Blaise Coulot glisse un sac dans un molok à Couvet. à moi de le pister désormais. En 2022, ce sont 2000 tonnes de déchets incinérables qui ont été déposés sur les communes de Val-de-Travers, La Côte-aux-Fées, Les Verrières et La Brévine.
Noam Borel embarque les ordures du Vallon
Direction Vadec Colombier où le sac termine dans « la fosse »
Pour le papier et le carton, Cédric est au poste de contrôle qualité
Et les recyclables ?
Les déchets recyclables ne suivent pas la même filière que les sacs-poubelles du Vallon. Eux, ils sont envoyés vers la déchetterie de Saint-Sulpice. Ils sont ensuite redirigés vers une multitude de filières de transformation. Le sort final des cartons se fait à Vadec Colombier. Le Pet s’en va au Mont-sur-Lausanne (PetRecycling) tout comme l’alu et le fer blanc (Trb Bader). Le verre est quant à lui redirigé vers Vétrorecycling à Saint-Prex. Finalement, le papier trouve sa voie du côté de Moudon (Papirec).

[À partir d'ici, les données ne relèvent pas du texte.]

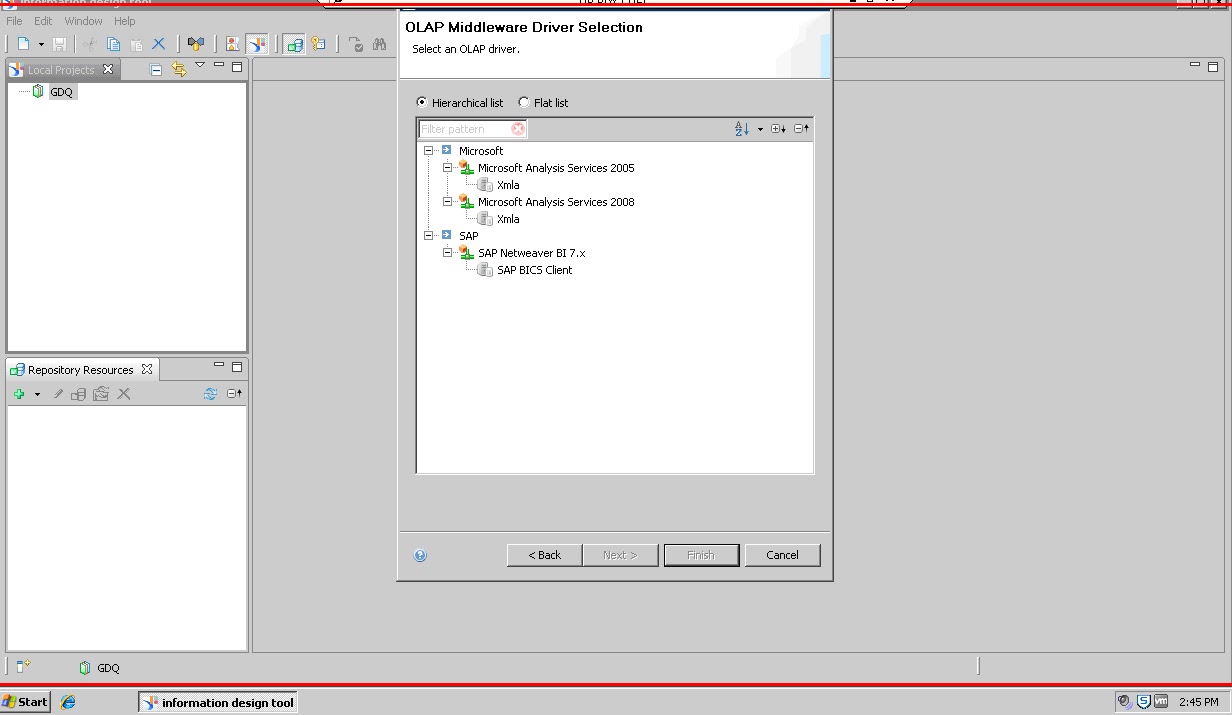Click the Back button in the wizard
The height and width of the screenshot is (715, 1232).
543,555
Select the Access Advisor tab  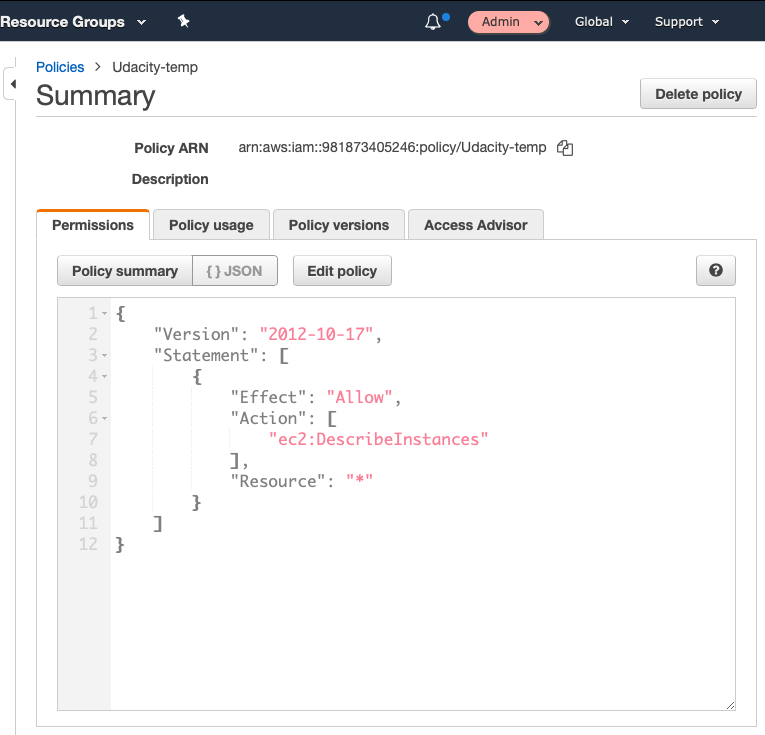pos(475,225)
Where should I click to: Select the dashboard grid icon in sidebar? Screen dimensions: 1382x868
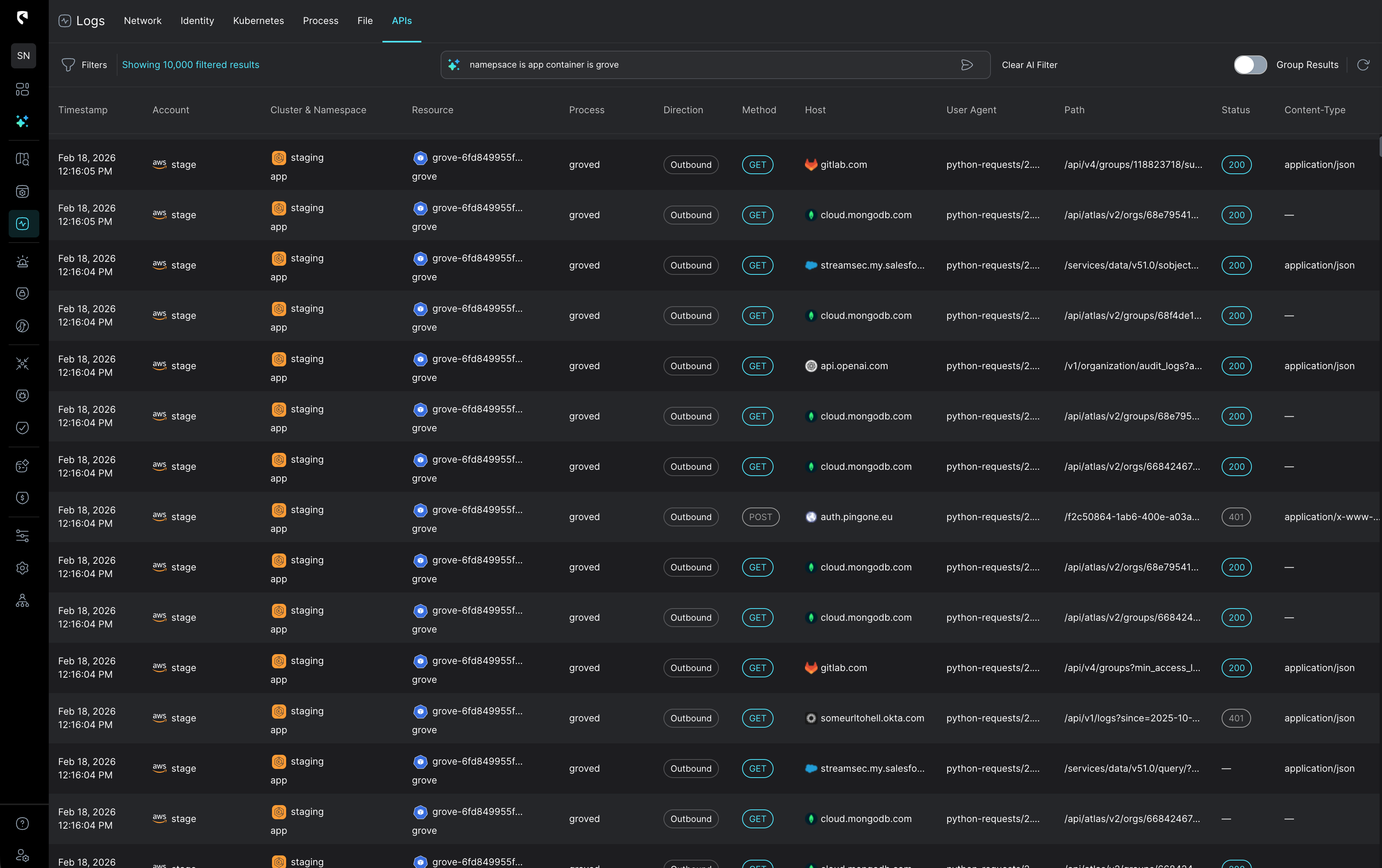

Je m’infiltre dans «la fosse»
C’est dans « la fosse » de Vadec Colombier que je retrouve la trace du sac-poubelle déposé dans le molok de Couvet. C’est là, dans ce trou de 18 mètres de haut, et d’une capacité de 850 tonnes, que les ordures ménagères vallonnières terminent leur vie. Enfin presque. à partir de là, c’est depuis un poste en hauteur que Michel vient déposer son grappin sur les déchets pour les glisser dans l’un des deux fours du site de Colombier. 190 tonnes sont brûlées chaque jour. Un portique de sécurité est installé à l’entrée afin de vérifier qu’aucun déchet radioactif n’entre dans Vadec et ne termine en fumée. Les fours tournent 24 heures sur 24 et sept jours sur sept. Comme il n’y a pas de déchargements d’ordures le week-end, la fosse est chargée à son maximum le vendredi afin de tenir jusqu’au lundi. Ce qui explique en partie sa taille énorme. Mission validée avec succès ! Je rentre au Courrier ! Cet article s’autodétruira dans quelques semaines, dans quelques mois ou dans quelques années. Tout dépend dans quelles mains il tombera !
La mine d’or des déchets recyclés
C’est en salle de commande que deux personnes s’occupent en permanence de tout ce qui concerne les fours. Car les déchets brûlés sont transformés en énergie pour alimenter le chauffage à distance et les poussières sont notamment récupérées et envoyées à Lausanne pour lavage à l’acide afin d’en récupérer le zinc qui est ensuite revendu. À quelques mètres de là, le centre logistique régional accueille quant à lui tout ce qui est recyclable. Là encore, tout est transformé pour être revendu.
C’est notamment le cas du papier et du carton. Et moins il y a d’impuretés, plus les clients achètent cher la matière. D’où l’importance du tri. À Colombier, c’est une énorme machine (intervention humaine en fin de chaîne) qui se charge de séparer le papier et le carton (300 tonnes par semaine). Pour le verre (100 tonnes par semaine), Vadec reçoit 80 francs par tonne pour du verre trié et « uniquement » moitié moins s’il n’est pas trié. Voilà pourquoi on vous demande de séparer le verre par couleur dans les écopoints. Vu les quantités de matières traitées, on comprend vite l’intérêt des déchets en termes de valeur. Et cela peut vite grimper. C’est 4000 francs la tonne pour l’étain et même 5000 francs pour le laiton.